I can't actually see the objects in the editor since the world is generated by script at the start of the scene, but from the draw calls I'm fairly sure the objects are not being rendered. I could be wrong though as I just started using culling masks and layers.
did you try by only deactivating all prefabs mesh renderer?
and all those objects are kinematic right?
I kinda remember having my infinity game where I first had everything rendered and more I opened about 200k objects more it slowed down and when I started deactivating rendering it speed up
I disabled the renderer on all GameObjects on start() and even then the FPS is still around 10. None of these GameObjects have any physics components.
So they're definitely not rendering, so the only thing I can think of to explain the low FPS is the large amount of GameObjects but it doesn't really make sense how that would lower my FPS so much. Large amounts of GameObjects is vital for my game so I hope this isn't the case.
http://answers.unity3d.com/questions/408298/max-number-of-gameobjects-5000-1.html
Framerate is not decided entirely by the graphical components.
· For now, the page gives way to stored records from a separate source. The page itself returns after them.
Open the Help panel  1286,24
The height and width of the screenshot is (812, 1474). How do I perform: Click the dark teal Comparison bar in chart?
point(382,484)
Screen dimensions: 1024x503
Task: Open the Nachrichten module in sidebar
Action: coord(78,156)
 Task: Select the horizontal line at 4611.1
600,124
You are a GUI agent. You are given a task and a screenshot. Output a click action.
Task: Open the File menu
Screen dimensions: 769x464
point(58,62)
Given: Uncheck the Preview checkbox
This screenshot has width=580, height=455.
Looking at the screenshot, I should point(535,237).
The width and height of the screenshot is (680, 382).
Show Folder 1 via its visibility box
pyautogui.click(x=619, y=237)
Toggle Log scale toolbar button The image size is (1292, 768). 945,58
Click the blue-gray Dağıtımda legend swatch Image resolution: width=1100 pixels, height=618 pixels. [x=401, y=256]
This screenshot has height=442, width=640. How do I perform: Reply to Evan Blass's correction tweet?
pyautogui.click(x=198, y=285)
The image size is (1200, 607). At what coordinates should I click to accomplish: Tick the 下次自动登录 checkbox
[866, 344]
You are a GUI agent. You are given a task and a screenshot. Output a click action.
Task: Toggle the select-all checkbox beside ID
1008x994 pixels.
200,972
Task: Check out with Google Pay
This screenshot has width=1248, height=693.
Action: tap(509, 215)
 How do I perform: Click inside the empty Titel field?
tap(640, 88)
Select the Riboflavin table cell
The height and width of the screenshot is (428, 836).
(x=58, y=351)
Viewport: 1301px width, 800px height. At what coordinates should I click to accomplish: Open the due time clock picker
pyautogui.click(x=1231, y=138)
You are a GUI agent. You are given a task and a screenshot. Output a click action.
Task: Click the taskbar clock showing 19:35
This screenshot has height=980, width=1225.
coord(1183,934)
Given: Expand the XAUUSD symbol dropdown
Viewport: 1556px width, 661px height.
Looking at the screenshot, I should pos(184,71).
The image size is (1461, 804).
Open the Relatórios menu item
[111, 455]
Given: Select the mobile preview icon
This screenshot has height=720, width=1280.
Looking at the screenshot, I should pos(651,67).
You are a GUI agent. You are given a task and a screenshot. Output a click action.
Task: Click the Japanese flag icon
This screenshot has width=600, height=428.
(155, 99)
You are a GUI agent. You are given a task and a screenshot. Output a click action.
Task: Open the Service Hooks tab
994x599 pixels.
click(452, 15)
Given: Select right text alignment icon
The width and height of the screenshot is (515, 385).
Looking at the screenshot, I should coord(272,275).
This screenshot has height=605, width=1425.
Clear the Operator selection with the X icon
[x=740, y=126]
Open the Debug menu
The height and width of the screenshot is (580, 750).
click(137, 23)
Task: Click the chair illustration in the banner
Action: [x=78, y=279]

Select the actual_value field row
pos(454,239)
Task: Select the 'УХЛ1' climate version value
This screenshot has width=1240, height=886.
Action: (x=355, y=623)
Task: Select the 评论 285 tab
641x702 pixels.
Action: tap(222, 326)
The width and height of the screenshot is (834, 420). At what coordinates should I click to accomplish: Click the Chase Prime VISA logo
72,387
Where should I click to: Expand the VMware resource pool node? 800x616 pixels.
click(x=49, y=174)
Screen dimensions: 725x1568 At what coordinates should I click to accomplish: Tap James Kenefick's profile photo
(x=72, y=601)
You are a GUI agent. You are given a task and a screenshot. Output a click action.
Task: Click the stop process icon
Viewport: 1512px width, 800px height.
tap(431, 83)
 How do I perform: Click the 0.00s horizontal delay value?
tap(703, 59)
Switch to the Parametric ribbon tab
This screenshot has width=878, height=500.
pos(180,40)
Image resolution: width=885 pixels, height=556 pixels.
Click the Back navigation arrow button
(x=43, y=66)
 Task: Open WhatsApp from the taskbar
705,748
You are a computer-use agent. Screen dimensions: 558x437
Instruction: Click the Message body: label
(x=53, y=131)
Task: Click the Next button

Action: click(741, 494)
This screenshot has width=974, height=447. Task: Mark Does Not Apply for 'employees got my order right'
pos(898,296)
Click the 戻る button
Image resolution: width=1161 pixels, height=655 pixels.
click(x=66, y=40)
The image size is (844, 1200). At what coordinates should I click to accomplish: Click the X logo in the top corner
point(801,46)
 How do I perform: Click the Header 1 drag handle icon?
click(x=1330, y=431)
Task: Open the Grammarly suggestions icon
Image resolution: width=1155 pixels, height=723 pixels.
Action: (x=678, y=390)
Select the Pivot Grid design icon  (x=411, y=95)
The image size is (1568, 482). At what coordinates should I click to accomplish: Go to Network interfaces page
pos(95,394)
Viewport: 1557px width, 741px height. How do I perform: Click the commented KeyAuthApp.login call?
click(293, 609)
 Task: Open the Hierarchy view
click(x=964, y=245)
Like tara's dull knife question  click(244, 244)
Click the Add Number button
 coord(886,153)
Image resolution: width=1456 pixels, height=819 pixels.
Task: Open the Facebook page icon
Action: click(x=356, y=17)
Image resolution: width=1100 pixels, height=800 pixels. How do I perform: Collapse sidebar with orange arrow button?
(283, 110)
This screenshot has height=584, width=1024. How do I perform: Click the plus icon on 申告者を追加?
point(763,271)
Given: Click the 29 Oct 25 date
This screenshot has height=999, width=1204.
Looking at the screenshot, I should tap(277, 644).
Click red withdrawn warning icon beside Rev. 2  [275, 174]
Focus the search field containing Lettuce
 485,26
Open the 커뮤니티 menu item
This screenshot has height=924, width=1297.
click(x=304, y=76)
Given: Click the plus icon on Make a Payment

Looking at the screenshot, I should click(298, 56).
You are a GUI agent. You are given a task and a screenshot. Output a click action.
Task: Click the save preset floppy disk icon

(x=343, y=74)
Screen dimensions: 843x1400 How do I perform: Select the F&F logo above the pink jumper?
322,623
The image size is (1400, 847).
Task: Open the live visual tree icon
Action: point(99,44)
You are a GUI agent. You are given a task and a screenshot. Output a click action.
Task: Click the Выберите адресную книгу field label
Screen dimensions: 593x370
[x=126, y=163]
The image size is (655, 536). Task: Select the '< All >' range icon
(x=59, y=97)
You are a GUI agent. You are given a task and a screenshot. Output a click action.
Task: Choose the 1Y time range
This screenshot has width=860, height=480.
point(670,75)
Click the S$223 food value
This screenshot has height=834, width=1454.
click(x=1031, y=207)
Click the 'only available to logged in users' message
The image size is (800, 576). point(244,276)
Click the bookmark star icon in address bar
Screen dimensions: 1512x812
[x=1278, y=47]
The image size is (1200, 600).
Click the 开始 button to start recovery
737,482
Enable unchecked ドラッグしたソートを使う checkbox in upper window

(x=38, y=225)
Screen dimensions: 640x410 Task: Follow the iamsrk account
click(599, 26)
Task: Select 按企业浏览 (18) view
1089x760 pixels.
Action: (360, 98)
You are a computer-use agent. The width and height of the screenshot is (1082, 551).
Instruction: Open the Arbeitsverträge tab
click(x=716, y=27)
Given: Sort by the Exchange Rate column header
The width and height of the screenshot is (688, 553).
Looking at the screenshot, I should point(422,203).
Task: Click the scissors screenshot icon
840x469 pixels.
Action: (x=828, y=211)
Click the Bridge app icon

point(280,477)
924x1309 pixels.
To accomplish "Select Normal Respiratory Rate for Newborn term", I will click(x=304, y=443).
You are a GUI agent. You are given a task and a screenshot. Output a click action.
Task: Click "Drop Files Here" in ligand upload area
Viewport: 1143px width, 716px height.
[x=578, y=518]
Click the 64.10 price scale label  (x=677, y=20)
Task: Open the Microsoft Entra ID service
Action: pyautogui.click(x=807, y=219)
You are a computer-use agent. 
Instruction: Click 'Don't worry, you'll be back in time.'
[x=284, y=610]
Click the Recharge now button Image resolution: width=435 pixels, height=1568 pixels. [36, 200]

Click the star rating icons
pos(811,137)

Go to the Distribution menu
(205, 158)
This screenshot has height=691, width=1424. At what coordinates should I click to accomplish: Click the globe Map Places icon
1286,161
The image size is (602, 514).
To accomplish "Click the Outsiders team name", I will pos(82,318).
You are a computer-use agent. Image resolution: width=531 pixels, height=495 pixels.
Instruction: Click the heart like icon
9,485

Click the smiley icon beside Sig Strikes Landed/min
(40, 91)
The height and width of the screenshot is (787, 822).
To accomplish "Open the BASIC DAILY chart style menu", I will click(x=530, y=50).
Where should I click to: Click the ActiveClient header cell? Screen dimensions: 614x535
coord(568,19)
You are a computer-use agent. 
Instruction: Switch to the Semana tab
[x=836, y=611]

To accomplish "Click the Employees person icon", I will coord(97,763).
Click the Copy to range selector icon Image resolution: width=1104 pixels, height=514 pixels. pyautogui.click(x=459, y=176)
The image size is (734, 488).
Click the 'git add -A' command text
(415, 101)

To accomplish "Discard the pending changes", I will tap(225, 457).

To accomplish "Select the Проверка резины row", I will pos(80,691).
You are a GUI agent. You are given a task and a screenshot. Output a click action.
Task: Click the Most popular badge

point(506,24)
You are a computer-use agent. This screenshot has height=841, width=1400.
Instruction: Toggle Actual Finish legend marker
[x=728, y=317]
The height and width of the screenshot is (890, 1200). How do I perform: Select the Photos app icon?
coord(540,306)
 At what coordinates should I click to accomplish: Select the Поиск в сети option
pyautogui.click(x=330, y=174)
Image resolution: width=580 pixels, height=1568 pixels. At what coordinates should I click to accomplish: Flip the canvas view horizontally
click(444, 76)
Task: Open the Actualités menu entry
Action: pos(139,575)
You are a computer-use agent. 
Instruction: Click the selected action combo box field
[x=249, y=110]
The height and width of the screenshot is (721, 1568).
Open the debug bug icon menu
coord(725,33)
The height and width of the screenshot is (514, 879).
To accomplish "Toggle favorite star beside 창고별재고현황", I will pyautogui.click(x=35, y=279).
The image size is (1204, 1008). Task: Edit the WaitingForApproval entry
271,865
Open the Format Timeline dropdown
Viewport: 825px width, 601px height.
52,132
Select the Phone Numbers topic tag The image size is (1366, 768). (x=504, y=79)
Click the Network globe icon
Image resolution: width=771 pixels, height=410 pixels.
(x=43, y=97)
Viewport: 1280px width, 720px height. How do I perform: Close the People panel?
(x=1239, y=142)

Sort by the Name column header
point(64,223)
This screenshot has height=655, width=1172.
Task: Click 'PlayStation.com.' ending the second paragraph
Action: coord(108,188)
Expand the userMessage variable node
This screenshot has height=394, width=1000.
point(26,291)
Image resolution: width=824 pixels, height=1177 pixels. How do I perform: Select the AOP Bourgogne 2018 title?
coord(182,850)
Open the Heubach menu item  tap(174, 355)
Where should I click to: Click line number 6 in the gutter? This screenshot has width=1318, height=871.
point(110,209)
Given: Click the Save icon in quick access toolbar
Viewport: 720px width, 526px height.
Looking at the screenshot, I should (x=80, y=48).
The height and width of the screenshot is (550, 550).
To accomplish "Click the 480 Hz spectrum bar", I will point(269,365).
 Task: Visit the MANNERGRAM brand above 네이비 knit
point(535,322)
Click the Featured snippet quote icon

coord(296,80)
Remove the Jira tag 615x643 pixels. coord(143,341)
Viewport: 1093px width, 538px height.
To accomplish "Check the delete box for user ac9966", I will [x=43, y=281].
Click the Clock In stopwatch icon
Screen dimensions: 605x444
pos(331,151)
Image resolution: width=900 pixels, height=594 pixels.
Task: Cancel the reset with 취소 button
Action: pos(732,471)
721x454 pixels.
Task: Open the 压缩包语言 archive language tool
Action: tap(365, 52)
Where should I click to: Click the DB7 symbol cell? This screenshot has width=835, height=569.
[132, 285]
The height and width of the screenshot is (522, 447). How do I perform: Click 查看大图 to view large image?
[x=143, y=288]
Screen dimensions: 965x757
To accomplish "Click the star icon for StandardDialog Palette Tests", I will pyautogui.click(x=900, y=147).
Having 380k Update functions to process will be demanding even if there is nothing in them. Even without scripts, trying to keep a handle on that many objects will take some time.
If each of those objects has a collider, that's 380k objects entered into a physics routine, which is far more demanding. This will of course, cause a hang.
Go through the camera culling one by one and see if any individual entry improves the situation, if you think that is what the problem is.
hmmm, ... what @Eric5h5 said is you should parent some of the objects
like making 20 general parents and in their parents 10 children and after that all other game objects, ...
sounds reasonable, ...
in my labyrinth I had 1 parent having around 20 - 40 children
and all that parents were grouped in 1 parent
well it was easyer for me to manipulate all the game objects, ...
I've just been reading just out of curiosity and found a strange thing I've never saw before ScriptableObject says with it it's possible to create about 2.5$$anonymous$$ objects before unity crashes, ...
going to make a Q about that
my curiosity made me make a Q
Sounds ideal :D
However if it said 2.5$$anonymous$$ objects before FPS drops < 30, it would be workable :D
Don't forget there are many many many other factors/game elements that also require a chunk of the ~0.0333 frametime.
If a 'game' is dragging on FPS only considering gameobject count there is no hope for an optimised Complete game.
That said, it would be very interesting to learn more of what Eric says on the matter :)
Answer by Cains · Oct 28, 2013 at 09:29 PM
The amount of GameObjects (380,000) was indeed slowing the FPS to a crawl, even though the GameObjects had empty update() scripts running between frames.
By making only a couple hundred GameObjects with custom meshes that hold thousands of tiles the FPS is significantly increased, well into thousands of frames per seconds compared to around ten. Creating custom meshes that hold many objects is definitely the way to go for procedural generation, at least in my case.
Unity's tutorial here got me going pretty quickly.